A run of warmer weather preceded the latest dip of the thermometer here in southern Alberta. That opened up a couple of the ponds at the Inglewood Bird Sanctuary last weekend. The calm, open water drew in dozens of Canada geese, mallard ducks and a few common goldeneyes. A steady cacophony of quacks was the soundtrack by the water. Some calling out to partners, occasional angry exchanges and seemingly random squawking here and there.
The sun was low enough that the light was still warm and, to my eye, a bit buttery. I focused on moment of action – flapping to dry wings, short flights across the pond and a couple of chases.
Goldeneyes at Weaselhead
I walked around Calgary’s Weaselhead Natural Environment Park this morning. The park is where the Elbow River spreads out across the flats into a delta threaded with smaller streams that drain into the Glenmore Reservoir. At the first bridge I crossed over, I noticed several female Common Goldeneyes (Bucephala clangula) floating around. I watched them flying up to this nesting box gone slightly askew. It seemed they may have enjoyed the view from this spot .

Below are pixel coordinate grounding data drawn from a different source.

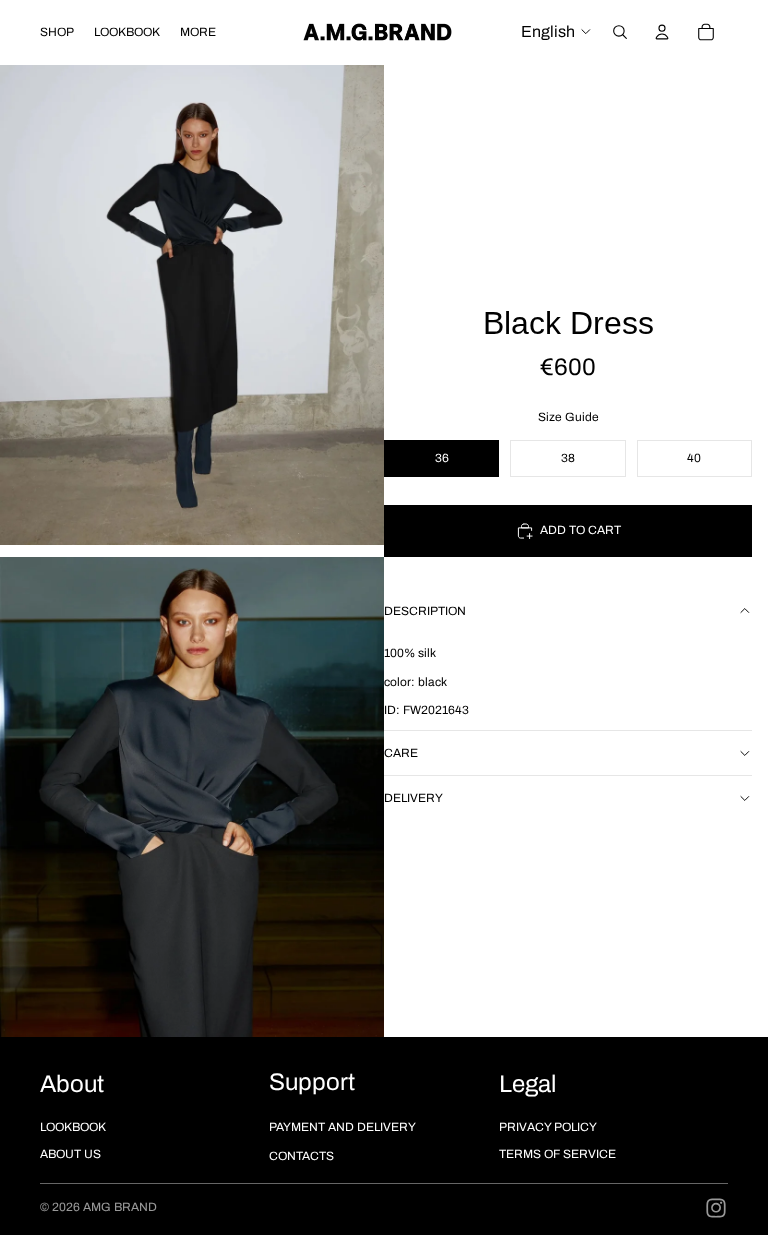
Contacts (301, 1156)
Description (425, 611)
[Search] (620, 32)
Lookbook (73, 1127)
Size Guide (568, 417)
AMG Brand (120, 1207)
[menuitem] (198, 32)
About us (70, 1154)
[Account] (662, 32)
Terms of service (557, 1154)
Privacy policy (548, 1127)
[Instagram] (716, 1208)
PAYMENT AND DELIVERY (342, 1127)
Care (401, 753)
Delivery (413, 798)
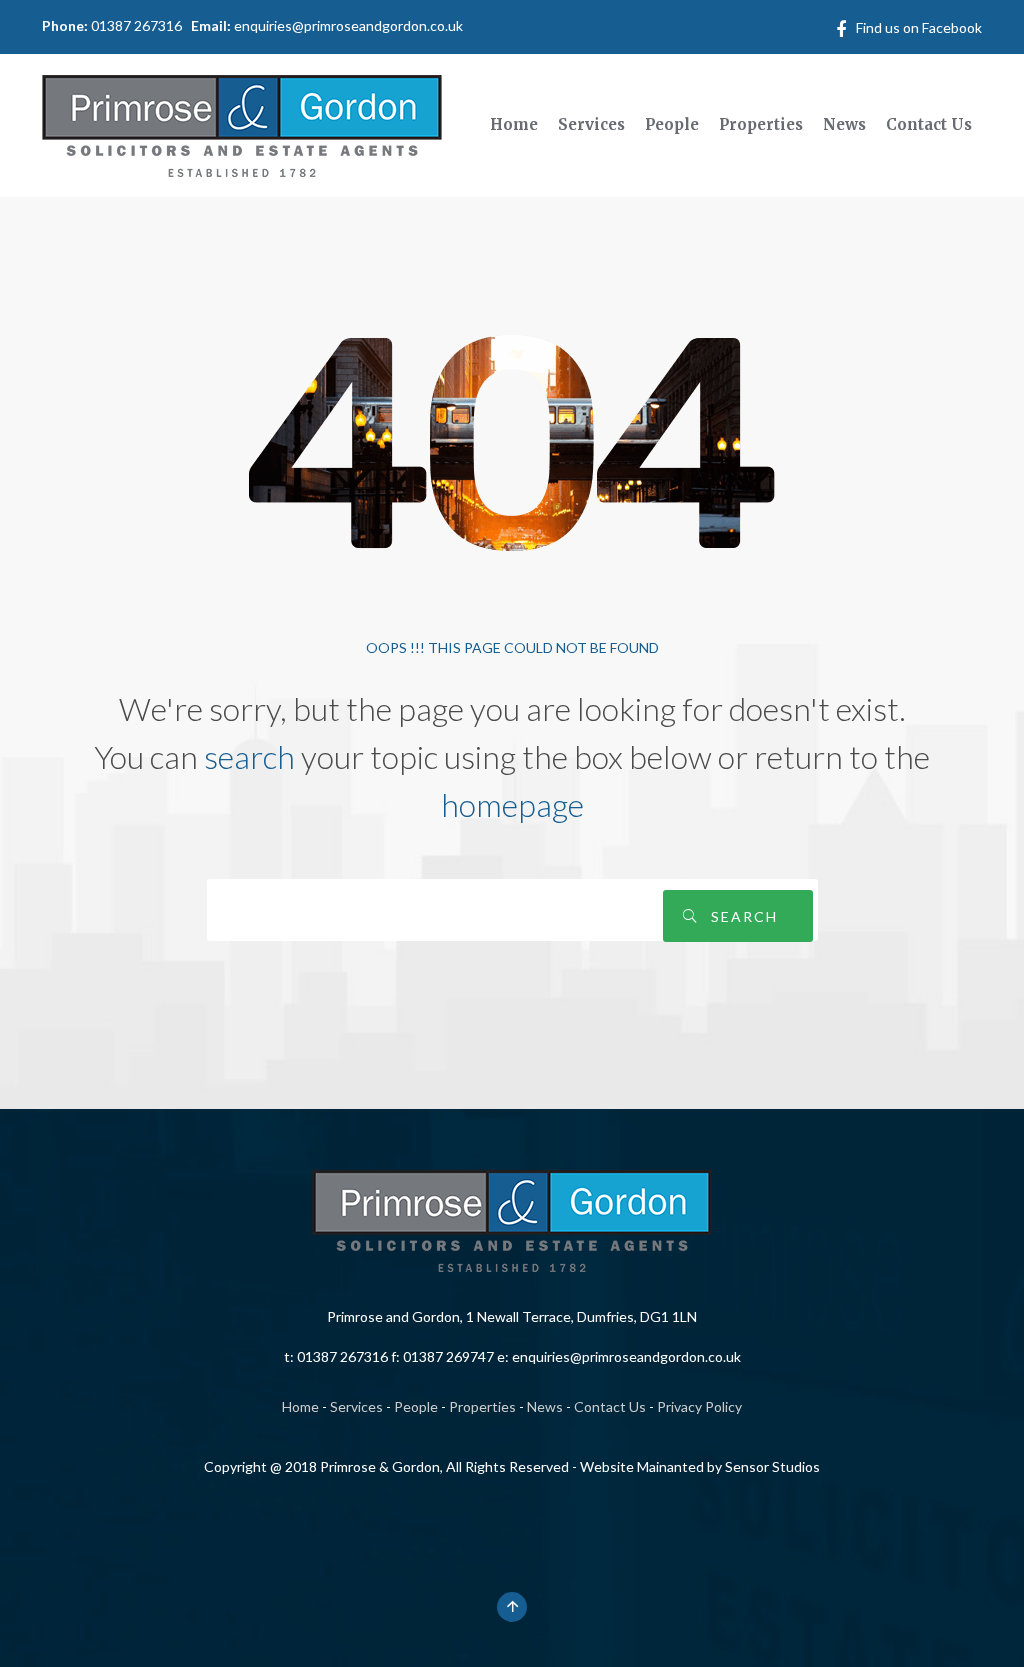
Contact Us (610, 1406)
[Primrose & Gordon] (242, 122)
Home (300, 1406)
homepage (512, 804)
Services (356, 1406)
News (545, 1406)
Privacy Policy (699, 1406)
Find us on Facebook (919, 27)
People (416, 1406)
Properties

When one would fly away it wouldn’t take long before a new duck stopped in. It seemed like I could hear murmurings about possession being 9/10ths of the law. However determination won a little longer rest on the perch for one of the Goldeneyes. She held her ground, flapped the wings and the would-be usurper flew back down to the river.

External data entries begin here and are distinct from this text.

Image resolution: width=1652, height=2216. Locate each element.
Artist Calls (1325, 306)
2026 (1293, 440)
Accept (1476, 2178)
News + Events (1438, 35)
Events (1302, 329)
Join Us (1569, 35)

These three ladies threw some interesting looks at me, each other and across the river.
Wood ducks at the Reifel Bird Sanctuary
I have always loved the crazy colours and patterns displayed by the male Wood duck (Aix sponsa). They have been somewhat elusive in the areas I am typically out photographing wildlife. When I was at the George C. Reifel Migratory Bird Sanctuary a couple of weeks ago, I came across a raft of them paddling around a chain of small ponds sheltered by overhanging branches above and reeds behind.
The ripples in the water and the distorted reflections served as a chaotic yet still suitable background to photograph these beautiful birds. I stopped and enjoyed almost an hour of watching these fellows swim, waddle and chase one another as well as their better halves. The weather picked a great time to cloud over and the diffused, even light allowed those colours and the textures in the feathers to own the stage in several of the images.
One of the last ones I photographed before moving on caught my eye as it hopped out of the water onto a log jutting out of the water. After shaking himself off, he cocked his head and fixed me with this one-eyed stare. The stare, his body posture along with the tail feathers slightly askew suggested a bit of a character and he was a fitting model to finish this duck encounter with.